----- INPUT MATERIAL -----

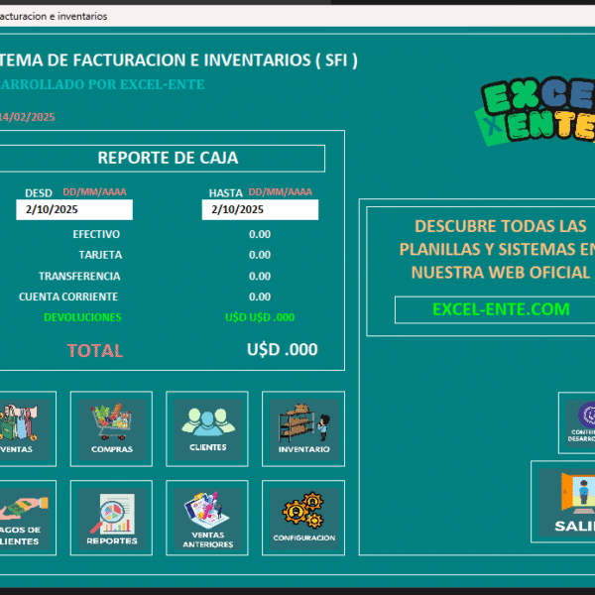This screenshot has width=595, height=595.
Task: Click the Tarjeta amount value
Action: [x=260, y=255]
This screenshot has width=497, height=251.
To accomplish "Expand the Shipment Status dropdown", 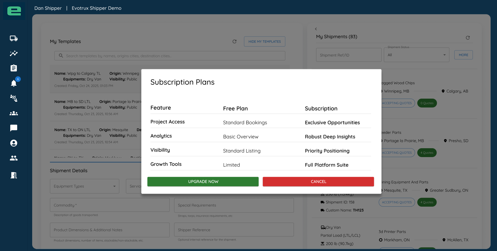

-----

• [EXERCISE INSTRUCTIONS]: Only the lines from the line holding "This screenshot has width=497, height=251." through the last line above belong in the answer, repeated exactly; the pictures do not.

• [SOLUTION FOR THIS PROBLEM]:
This screenshot has width=497, height=251.
To accomplish "Expand the Shipment Status dropdown", 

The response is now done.